How To Make The Most of Landing Pages close

Mel Thompson
Mel Thompson
In Codegent College
19th July 2012
How To Make The Most of Landing Pages

There are many misconceptions associated with landing pages - they can be accused of being old fashioned and ineffective. This isn’t true. Designed and constructed correctly a landing page can become one of your most effective marketing tools. A landing page should be treated with the same surgical precision as a life saving operation. Cuts should be carefully applied, imperfections removed, organs and functions tested. 

There are many different elements to a landing page, however there are a small number of very important characteristics that should always take priority if you want to ensure that you are creating effective landing page communication. So what are those ‘very important characteristics’? I hear you say. Well, it's your lucky day, a few of the best are explained in the article below.

1. Know your audience
With any online communication you must be aware of your target audience. If you do not have a clear, concise one line sentence that describes your audience you might want to do some research. Find out what makes them tick, what their needs and wants are and what other digital communications they are submersed in. Knowing this information from the very start will help you target the user with the correct media to direct them to your landing page, get them engaging with content and then convert them into a lead or sale to a brand that they trust and have loyalty to.

2. Content
Following on from point 1 (Know your audience), doing research and finding out what your audience wants and needs will help you construct the most effective content for your landing page. The content within a landing page should supply the background to your brand, what you are offering and how your brand solves the users dilemma. You must demonstrate how you are helping the user, whether it is offering them money off for a product they are already using or offering them something completely new. The message within the landing page must also be consistent to the advertising that the user has accessed the landing page from. For example if a user clicks on a banner with an offer displayed and is then sent through to a landing page where the offer is not displayed, this is bad practice, all communications must have the same messaging to help consistency and conversion.

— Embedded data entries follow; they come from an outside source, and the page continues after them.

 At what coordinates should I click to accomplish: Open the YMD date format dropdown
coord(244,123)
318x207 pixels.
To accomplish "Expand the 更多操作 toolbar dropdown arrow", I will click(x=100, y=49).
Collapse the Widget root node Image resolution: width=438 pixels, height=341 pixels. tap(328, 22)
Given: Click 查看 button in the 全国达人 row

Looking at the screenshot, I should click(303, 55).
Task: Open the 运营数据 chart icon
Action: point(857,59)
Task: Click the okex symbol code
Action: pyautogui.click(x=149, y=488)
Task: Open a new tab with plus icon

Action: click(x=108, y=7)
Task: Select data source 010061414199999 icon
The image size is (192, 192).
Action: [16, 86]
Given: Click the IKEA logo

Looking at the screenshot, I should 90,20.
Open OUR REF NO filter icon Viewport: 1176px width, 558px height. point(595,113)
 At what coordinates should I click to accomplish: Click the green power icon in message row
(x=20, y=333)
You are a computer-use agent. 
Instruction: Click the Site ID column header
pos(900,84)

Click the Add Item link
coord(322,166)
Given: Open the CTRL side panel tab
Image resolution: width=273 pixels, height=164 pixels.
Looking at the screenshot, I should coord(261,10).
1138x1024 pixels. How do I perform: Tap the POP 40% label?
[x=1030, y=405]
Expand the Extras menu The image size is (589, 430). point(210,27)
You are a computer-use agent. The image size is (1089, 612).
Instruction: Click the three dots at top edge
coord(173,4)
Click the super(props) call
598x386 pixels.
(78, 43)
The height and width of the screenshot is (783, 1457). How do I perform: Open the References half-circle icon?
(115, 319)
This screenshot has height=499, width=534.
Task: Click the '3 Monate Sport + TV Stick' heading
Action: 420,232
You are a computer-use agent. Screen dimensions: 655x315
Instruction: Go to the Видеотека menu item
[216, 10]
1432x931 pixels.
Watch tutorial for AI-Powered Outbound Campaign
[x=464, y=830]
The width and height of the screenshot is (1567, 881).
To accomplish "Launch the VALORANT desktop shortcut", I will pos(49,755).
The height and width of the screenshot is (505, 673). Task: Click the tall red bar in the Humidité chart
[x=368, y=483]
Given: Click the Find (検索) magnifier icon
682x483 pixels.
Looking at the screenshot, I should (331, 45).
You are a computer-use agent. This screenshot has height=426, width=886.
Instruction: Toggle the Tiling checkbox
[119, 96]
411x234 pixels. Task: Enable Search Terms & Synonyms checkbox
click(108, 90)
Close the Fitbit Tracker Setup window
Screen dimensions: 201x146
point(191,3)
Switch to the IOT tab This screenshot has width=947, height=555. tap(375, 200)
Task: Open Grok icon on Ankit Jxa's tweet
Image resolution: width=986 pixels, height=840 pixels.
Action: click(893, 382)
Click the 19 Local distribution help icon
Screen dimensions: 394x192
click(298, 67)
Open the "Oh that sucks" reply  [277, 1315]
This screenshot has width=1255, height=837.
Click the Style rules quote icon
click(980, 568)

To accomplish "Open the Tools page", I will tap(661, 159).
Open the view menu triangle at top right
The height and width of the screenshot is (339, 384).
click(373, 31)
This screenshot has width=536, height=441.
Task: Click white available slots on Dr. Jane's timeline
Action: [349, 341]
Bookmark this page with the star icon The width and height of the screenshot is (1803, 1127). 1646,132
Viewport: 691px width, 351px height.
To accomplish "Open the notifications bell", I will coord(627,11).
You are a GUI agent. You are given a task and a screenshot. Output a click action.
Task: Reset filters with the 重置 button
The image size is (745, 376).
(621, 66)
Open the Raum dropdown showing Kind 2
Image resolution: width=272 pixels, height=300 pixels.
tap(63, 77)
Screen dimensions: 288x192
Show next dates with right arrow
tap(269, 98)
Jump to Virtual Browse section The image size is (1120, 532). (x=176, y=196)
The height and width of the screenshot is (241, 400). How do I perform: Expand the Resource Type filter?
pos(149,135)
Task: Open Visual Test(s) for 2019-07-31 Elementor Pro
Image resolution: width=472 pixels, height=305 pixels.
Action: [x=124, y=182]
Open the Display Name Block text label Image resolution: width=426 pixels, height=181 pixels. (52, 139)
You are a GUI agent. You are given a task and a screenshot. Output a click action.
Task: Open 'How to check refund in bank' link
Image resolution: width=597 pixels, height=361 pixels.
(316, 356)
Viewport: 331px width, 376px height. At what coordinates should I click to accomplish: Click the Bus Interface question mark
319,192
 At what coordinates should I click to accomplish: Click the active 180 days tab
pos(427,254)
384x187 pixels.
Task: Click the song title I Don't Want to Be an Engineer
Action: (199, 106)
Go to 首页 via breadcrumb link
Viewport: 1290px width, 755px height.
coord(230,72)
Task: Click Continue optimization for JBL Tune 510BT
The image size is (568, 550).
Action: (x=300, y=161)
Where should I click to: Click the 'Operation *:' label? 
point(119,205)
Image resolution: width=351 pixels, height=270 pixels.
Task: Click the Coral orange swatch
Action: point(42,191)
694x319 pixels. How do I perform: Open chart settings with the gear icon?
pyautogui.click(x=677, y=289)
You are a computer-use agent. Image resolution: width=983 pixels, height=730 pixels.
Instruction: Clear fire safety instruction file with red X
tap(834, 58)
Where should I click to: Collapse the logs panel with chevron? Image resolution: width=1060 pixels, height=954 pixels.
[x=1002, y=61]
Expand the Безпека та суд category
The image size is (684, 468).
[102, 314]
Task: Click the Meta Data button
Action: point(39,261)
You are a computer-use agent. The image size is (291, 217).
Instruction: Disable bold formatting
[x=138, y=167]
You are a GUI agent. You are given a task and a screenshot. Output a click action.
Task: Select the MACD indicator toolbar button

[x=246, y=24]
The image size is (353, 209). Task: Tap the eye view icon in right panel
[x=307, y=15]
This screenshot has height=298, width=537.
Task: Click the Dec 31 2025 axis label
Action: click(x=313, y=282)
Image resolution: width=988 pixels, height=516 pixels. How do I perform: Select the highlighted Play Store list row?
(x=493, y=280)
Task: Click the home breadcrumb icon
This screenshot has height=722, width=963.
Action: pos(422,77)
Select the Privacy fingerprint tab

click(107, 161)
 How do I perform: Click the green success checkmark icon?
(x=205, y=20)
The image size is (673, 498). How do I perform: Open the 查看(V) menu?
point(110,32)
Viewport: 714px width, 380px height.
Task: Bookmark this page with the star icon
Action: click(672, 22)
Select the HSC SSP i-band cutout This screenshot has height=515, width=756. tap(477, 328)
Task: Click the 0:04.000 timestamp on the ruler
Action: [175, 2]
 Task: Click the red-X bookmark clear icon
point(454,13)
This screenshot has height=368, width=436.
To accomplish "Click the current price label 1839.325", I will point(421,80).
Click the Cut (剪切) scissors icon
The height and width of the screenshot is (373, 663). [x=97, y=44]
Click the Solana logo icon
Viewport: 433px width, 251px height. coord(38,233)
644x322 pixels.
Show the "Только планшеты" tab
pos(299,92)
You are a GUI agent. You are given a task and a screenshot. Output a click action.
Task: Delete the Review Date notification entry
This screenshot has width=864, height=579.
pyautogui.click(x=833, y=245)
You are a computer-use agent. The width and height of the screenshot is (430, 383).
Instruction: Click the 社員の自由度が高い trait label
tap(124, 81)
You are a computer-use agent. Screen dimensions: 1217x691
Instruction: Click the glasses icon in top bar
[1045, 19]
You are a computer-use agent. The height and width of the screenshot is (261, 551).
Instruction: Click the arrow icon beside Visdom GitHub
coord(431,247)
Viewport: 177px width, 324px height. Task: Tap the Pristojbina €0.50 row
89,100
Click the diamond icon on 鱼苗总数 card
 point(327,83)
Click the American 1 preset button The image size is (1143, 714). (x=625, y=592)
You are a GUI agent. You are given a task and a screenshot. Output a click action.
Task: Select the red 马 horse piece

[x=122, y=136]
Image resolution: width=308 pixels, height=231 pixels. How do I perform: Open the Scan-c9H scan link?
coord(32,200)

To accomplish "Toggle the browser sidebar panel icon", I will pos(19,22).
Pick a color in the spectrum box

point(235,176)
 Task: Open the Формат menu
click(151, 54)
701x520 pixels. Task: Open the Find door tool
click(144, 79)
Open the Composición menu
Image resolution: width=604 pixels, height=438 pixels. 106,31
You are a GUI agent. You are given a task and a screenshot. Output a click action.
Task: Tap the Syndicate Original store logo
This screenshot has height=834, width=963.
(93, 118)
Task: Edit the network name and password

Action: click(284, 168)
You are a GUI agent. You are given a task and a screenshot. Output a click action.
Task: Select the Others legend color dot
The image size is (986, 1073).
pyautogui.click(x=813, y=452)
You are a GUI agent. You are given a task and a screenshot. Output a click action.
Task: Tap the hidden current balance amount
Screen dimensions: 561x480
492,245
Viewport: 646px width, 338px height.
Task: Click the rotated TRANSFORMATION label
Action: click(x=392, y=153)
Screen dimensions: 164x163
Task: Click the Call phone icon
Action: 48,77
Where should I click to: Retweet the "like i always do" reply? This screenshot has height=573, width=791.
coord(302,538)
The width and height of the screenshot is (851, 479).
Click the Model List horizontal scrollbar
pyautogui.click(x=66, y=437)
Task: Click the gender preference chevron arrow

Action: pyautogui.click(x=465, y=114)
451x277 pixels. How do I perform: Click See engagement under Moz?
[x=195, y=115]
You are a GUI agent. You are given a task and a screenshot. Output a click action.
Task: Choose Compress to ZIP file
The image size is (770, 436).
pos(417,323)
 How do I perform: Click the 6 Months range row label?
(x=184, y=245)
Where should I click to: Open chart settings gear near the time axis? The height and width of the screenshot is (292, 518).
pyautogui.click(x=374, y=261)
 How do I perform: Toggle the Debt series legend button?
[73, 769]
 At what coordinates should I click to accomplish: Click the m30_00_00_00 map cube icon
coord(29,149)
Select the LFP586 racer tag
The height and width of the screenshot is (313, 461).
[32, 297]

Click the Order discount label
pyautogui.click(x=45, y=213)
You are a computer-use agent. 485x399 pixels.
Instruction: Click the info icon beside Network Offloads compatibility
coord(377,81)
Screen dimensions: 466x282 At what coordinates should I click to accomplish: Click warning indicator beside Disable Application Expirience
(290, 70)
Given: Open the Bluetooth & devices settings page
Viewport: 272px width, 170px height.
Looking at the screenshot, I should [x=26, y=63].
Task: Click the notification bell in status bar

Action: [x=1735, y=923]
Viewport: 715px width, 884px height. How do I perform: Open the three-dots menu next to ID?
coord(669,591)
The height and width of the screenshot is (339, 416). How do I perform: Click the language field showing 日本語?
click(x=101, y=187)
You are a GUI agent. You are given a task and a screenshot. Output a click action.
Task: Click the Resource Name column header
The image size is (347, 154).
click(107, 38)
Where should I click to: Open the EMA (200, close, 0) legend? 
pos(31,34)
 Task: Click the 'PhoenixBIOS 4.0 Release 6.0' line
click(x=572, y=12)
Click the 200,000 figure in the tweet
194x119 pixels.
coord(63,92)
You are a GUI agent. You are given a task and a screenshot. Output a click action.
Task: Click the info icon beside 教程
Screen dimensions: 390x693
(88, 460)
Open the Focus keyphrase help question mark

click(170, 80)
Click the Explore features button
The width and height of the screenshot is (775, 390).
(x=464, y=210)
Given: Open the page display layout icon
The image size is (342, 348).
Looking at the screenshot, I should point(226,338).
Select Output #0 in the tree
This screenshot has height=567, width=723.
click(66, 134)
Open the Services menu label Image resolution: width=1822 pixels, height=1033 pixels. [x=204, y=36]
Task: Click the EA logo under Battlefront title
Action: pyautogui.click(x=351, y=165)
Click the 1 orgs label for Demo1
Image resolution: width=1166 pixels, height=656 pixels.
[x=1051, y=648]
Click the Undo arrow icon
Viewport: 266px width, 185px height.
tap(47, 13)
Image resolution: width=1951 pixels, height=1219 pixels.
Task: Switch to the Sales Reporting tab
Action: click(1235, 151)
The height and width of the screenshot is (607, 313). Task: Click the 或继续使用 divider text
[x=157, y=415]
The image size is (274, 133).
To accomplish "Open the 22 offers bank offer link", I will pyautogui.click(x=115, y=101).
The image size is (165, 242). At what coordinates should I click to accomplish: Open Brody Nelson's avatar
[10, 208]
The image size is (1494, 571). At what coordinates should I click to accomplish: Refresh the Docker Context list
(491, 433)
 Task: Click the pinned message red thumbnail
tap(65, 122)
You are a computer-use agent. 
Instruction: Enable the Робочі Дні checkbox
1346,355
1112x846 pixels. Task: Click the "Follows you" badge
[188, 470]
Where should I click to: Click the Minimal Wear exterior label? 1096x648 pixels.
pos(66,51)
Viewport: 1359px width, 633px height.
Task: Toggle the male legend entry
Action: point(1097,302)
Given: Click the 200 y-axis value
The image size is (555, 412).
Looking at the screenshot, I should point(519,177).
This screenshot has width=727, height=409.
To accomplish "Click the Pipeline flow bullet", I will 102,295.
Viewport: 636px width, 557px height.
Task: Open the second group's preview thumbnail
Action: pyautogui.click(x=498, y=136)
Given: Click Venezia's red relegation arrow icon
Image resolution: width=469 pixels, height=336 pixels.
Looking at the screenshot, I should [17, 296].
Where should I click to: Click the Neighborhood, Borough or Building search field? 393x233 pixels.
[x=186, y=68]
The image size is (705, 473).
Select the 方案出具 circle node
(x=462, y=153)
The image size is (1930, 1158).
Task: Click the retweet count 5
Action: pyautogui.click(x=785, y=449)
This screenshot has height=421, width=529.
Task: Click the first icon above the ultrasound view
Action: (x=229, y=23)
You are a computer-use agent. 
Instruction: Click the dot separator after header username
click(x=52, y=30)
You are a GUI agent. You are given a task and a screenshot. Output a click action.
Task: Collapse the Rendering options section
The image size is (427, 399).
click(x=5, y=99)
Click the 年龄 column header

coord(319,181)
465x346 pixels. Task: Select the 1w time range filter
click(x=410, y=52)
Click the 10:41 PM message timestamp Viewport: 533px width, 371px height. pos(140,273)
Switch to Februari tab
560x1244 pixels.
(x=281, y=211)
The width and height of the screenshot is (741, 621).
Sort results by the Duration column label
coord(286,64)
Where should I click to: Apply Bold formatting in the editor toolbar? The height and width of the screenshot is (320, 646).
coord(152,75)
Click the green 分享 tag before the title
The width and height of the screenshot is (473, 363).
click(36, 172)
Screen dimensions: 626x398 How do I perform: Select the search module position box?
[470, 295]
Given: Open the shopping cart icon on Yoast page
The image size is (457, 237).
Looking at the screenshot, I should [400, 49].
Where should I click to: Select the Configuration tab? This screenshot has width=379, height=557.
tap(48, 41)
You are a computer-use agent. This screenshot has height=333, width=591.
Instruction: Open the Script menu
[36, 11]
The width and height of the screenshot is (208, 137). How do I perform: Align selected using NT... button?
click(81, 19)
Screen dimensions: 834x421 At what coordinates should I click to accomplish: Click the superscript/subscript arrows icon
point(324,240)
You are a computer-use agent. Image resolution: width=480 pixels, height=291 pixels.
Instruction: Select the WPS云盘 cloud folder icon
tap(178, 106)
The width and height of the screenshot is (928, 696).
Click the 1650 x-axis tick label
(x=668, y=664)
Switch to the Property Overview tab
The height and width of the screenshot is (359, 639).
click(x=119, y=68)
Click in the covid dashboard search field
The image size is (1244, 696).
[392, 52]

A landing page is exactly what is says on the tin, a ‘page’ therefore the content that you add into this must be direct and to the point to fit into the space. You are guiding the user through a journey to make a decision and your aim is to get them to convert as quickly as you can. You do not want them hanging around on the page for hours or being distracted off to other pages through links. You want to be urging them to taken action now on that page. Keep it short and simple with plenty of psychological triggers such as ‘last chance’ and ‘exclusive’ and clear CTAs (Call to actions) helping the user make their decision in the best time possible.

These CTAs should stand out from the other content on the landing page, helping to keep the user journey from start to finish smooth and your conversion rate positive. 

3. Imagery and design
The imagery that you choose to use in your landing page must be cohesive with your content. You must pick imagery that is relevant to your content and audience; the imagery should act as an evidential back up of what you are trying to get the user to do. It must offer them an insight into how your brand will help improve their life.

Do not over clutter on design elements, yes I know you want it to look nice but do not be scared of clean space. You want the user to focus on your landing page message not the pretty shapes and shadows around it. 

4. Above the Fold
‘Above the fold’ is the area of the computer screen that a user sees without scrolling down on their mouse or keypad. As your main focus is to get users to convert smoothly and quickly you should provide your users with all the information required including CTAs to make a successful conversion in this section (above the fold).

5. Trust
It can take a while for a user to gain complete trust in a brand so trying to gain it in a single landing page can be tricky. To help optimise this trust why not include some trust indicators? These come in the form of real life positive testimonials of users showing how the product you are advertising helped them. Press articles and statistics. Providing one or some of these in your landing page can help gain brand loyalty and persuade a user into buying into your product and brand. 

6. Testing
Testing is an important factor when designing and building landing pages as the results can help you dissect what helped you convert users and what didn’t. Testing can be done on key words and CTAs, helping identify which words are most effective with your target audience. You can also test the placing of these CTAs by creating a number of landing pages that have the same content but place the CTA buttons in different places on each page. By doing this you can measure what the most effective positioning for this particular CTA is. Once you have conducted these tests a few times you will start to become familiar with how your audience view and navigate through your landing pages. You can then start applying these rules to future landing pages and create templates to work from on future projects. 

A very important factor of testing that a lot of people forget is to test your landing page as if you were an anonymous user. Once you think your landing page is complete set a test up where you and your colleagues view it is as if you have never seen it before (even better, show people who actually never have). Navigate through the landing page and ask yourself some questions: 

  • Do you get what the product is and what the page is offering you?
  • Is there clear navigation on what you need to do next?
If the answer to these questions is ‘no’ then you need to go back and dissect your landing page again. If the answer is ‘yes’ then you can look at building your landing page and sending traffic to it.

The key is to keep analysing your landing page, it is the only way to know that it's working and having the desired effect.

So there you have it, the anatomy of an effective landing page. Remember, do not bombard your users with masses of content and images, make sure that your objectives are defined before you start and make the path from start to conversion as clear and concise as possible.